Administrators, teachers, or guidance counselors should also reach out to parents about detecting early-warning signs for mental illness during the era of social distancing. If an adolescent or teenage student is withdrawn or despondent, or begin to complain of chronic headaches, it may be a sign of mental distress. For younger children, regressing or becoming clingy may be a sign a student is struggling to cope. Parents with health-insurance may be able to seek telemedicine mental health care for students. Telemedicine is increasing access to mental health resources, even as in-person visits decline. Connect students who may not have access to private healthcare to virtual counseling resources or social workers.

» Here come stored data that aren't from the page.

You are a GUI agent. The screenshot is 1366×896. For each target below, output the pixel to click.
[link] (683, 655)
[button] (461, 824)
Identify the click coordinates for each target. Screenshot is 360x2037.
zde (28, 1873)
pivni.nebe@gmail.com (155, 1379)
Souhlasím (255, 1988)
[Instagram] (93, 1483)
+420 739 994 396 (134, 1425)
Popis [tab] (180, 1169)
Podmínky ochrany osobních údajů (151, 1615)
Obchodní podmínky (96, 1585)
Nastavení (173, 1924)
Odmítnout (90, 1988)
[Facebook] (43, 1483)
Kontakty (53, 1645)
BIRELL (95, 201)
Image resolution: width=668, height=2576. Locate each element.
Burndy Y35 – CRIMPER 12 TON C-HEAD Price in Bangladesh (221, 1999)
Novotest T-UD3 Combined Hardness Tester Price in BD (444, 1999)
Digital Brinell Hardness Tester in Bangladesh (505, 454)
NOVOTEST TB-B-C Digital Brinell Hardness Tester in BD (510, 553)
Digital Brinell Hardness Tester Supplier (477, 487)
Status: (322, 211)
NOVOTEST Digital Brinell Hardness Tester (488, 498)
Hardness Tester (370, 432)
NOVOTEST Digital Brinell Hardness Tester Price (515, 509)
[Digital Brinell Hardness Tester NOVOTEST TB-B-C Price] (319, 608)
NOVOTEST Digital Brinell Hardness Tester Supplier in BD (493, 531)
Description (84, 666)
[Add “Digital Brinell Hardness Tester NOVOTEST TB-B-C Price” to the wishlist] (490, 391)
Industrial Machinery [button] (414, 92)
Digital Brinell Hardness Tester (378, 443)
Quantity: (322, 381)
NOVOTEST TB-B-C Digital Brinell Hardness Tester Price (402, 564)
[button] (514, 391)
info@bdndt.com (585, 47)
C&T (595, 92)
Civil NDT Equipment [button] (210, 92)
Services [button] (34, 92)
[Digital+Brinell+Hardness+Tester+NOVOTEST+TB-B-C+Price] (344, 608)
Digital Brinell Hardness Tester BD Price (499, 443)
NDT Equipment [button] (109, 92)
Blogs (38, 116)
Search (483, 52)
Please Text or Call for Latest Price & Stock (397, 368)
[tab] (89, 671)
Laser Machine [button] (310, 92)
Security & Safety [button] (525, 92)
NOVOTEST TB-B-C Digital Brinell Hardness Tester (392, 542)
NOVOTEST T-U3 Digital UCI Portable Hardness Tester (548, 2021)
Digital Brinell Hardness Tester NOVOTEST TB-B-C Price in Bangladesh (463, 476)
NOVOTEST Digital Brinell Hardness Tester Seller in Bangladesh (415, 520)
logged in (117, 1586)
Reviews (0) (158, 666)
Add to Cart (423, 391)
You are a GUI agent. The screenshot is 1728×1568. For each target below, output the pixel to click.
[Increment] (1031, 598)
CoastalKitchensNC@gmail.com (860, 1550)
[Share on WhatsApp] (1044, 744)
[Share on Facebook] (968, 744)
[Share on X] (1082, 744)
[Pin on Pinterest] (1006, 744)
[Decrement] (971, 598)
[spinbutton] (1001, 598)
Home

Move in-school counseling appointments online, especially for students who already set meetings with K12 guidance counselors, can also help maintain a sense of stability. Also, consider setting up a digital mental health tool for students. Since many K-12 schools may not have the capacity to take on new appointments, especially as already-understaffed guidance departments grapple with how best to connect remotely, creating an online therapy portal can help meet demand. For example, Weber State offered support for students during the coronavirus outbreak by creating a Therapy Assistance Online (TAO) portal. TAO has nine sections on mental health and wellness topics, as well as 12-18 modules. Administrators recommended students explore the modules in the “Calm Your Worry” section. If possible, creating a centralized source of mental health resources can be an effective strategy for bolstering K-12 care as well.
Communicating Mental Health Resources During the Coronavirus Outbreak
Implementing mental health resources requires communication among teachers, counselors, social workers, school nurses, and administrators. Remote-learning may pose a communication challenge for these workers, but leveraging technology can help institute mental wellness programming for students. A panic-button app can be used by teachers during a student mental-health emergency and to communicate laterally from afar. For example, if a teacher feels that a student is struggling, the app can be used to inform guidance counselors or a nurse about a high-risk student. These individuals can use that information to attempt to connect the student to support.
Providing students with an anonymous-two way tip texting tool can also raise situational awareness around mental health. Students an use the system report any concerning behavior, whether they are worried about a friend or spotted a post on social that raises a mental health red flag. The anonymity allows community-members to report these concerns without fear of retaliation or shame, boosting potential engagement with the tool. In a situation where students are learning and socializing remotely, it’s even more critical that they are empowered to report incidents adults might otherwise be unaware of.
A mass notification system can also play a role in mental wellness efforts. Many families might not even be aware that virtual counseling meetings or social opportunities are available for their children. Increasing awareness can be beneficial for all – parents are navigating these unprecedented times as well, and may be at a loss for how best to support their kids. Information and connectivity are key to remotely managing student mental health throughout the coronavirus outbreak, and by leveraging technology, the student mental health crisis does not need to go unaddressed as the crisis unfolds.